About this task:
Type out each entry exactly as it appears, but keep every image out.

Data records:
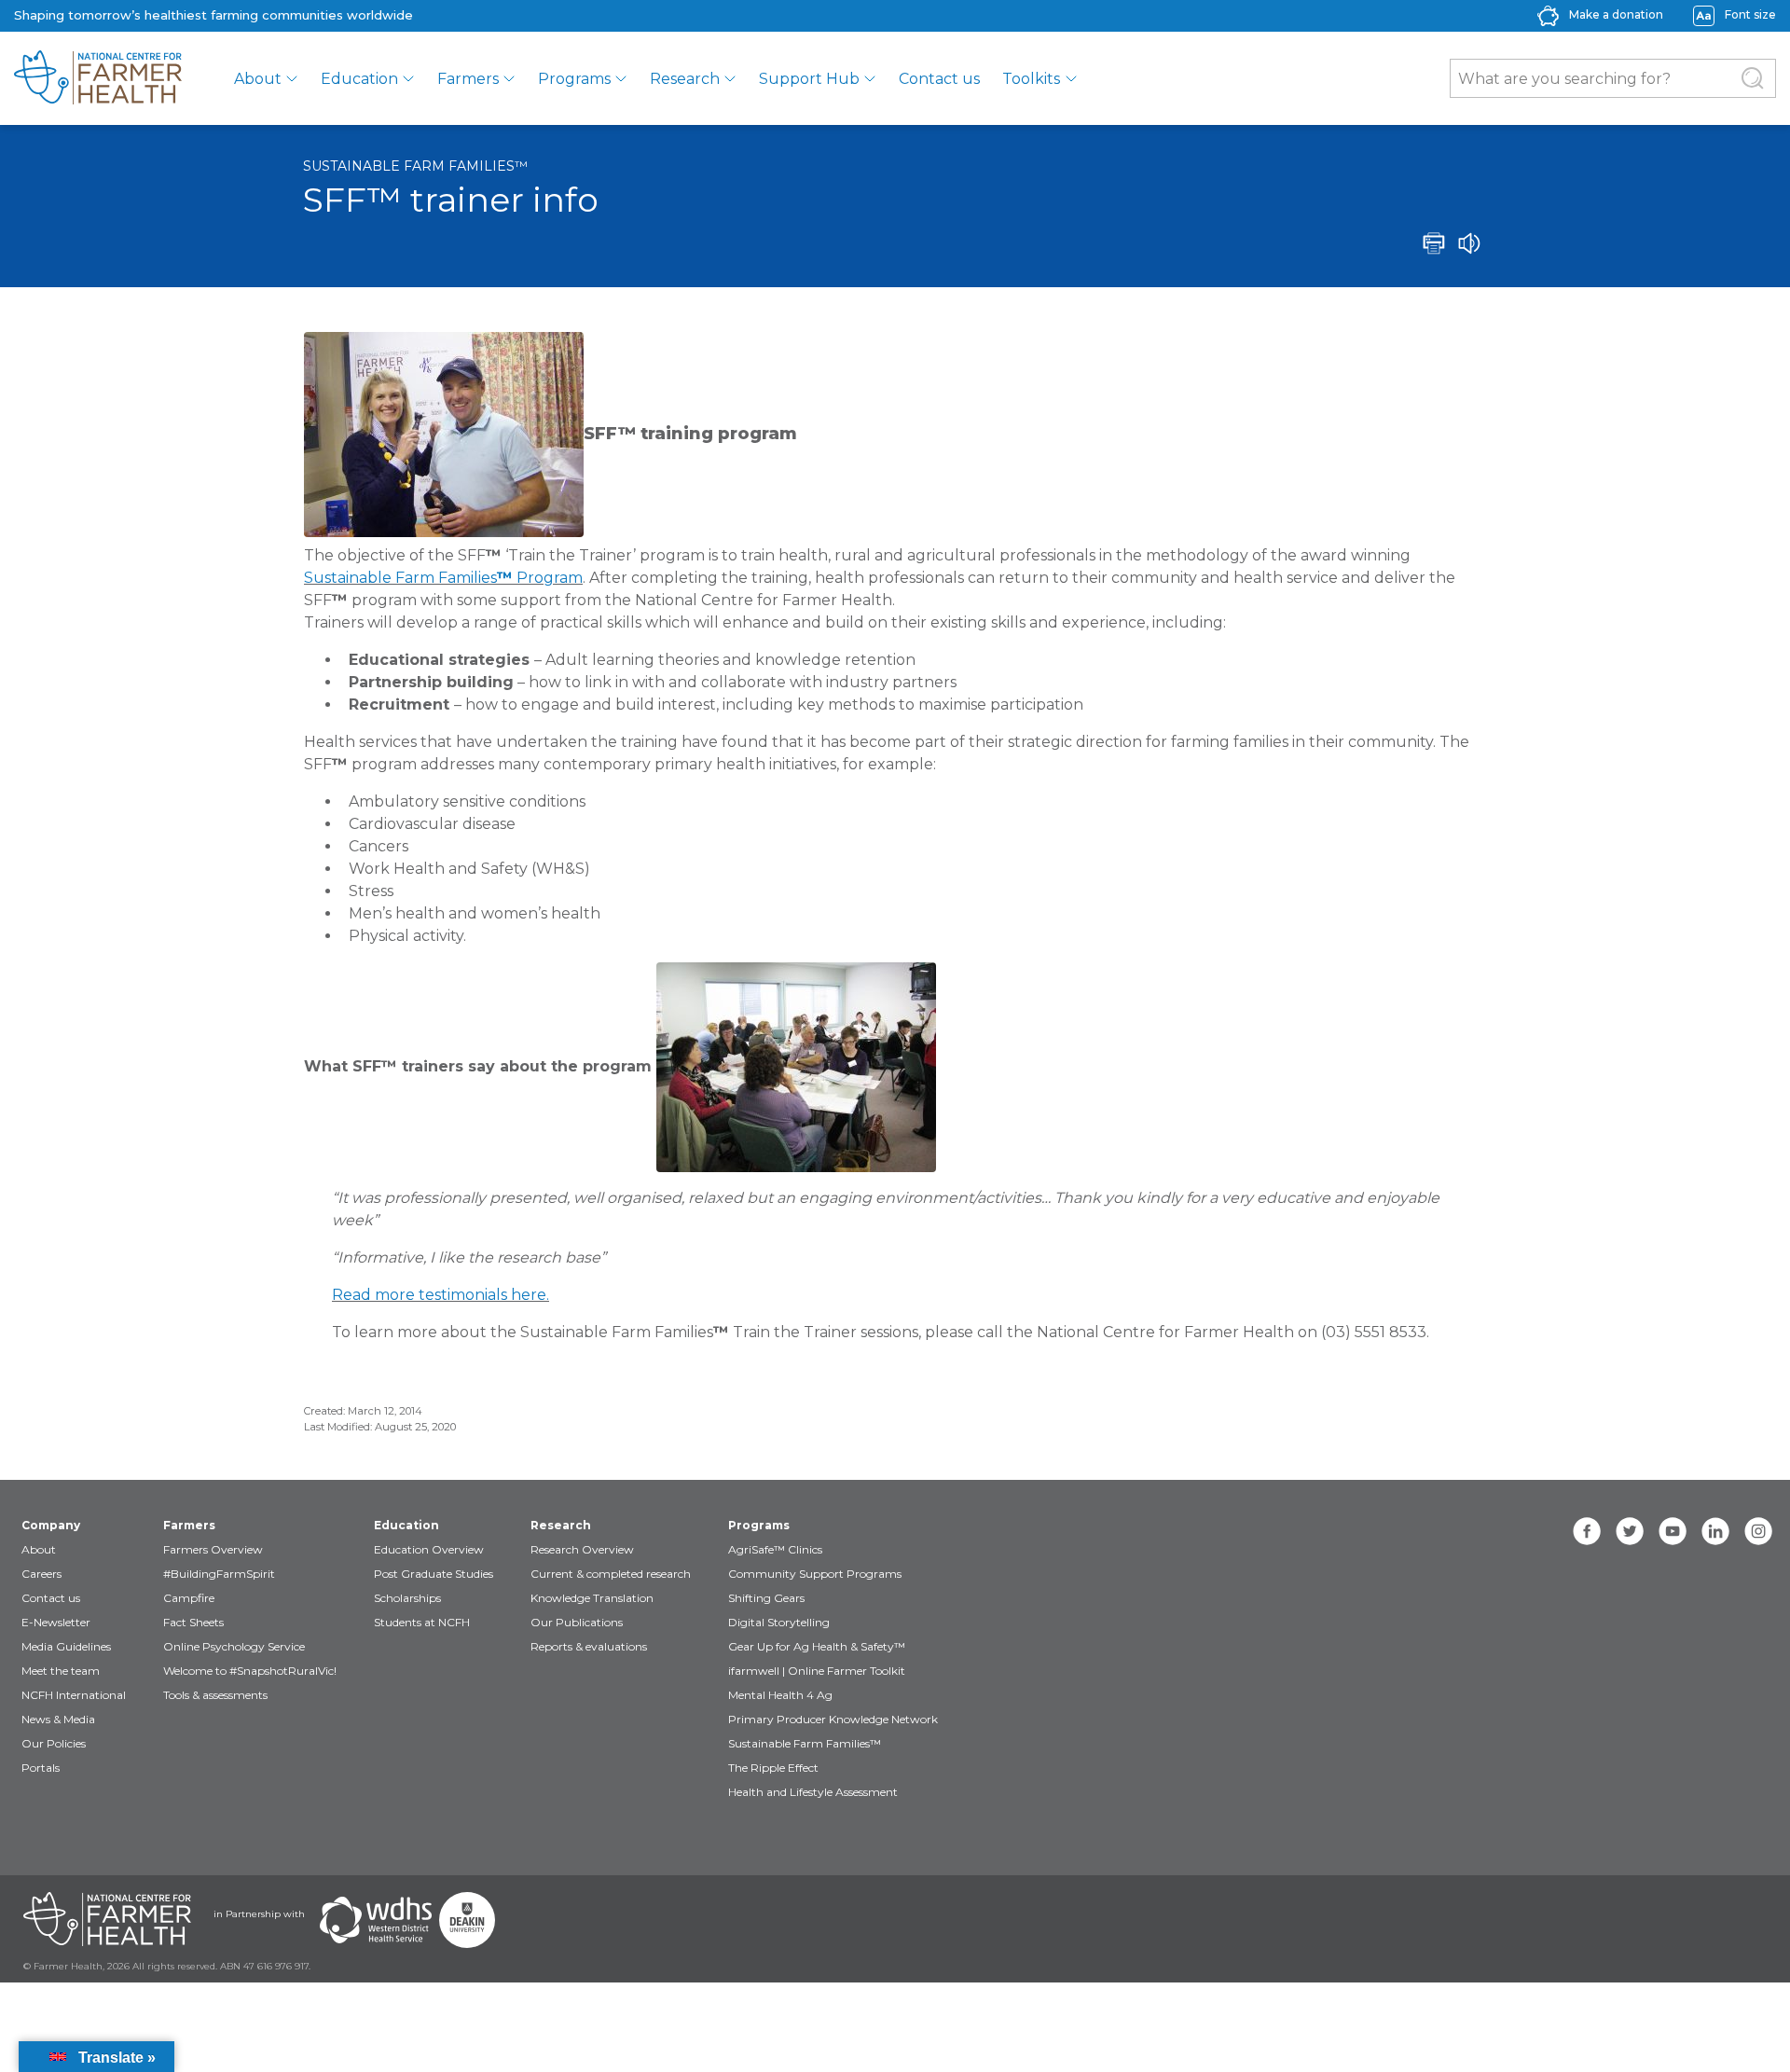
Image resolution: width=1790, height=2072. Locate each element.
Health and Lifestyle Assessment (813, 1792)
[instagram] (1758, 1531)
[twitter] (1630, 1531)
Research (685, 79)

Expected output:
Image resolution: width=1790, height=2072. Locate each element.
Health and Lifestyle Assessment (813, 1792)
[instagram] (1758, 1531)
[twitter] (1630, 1531)
Research (685, 79)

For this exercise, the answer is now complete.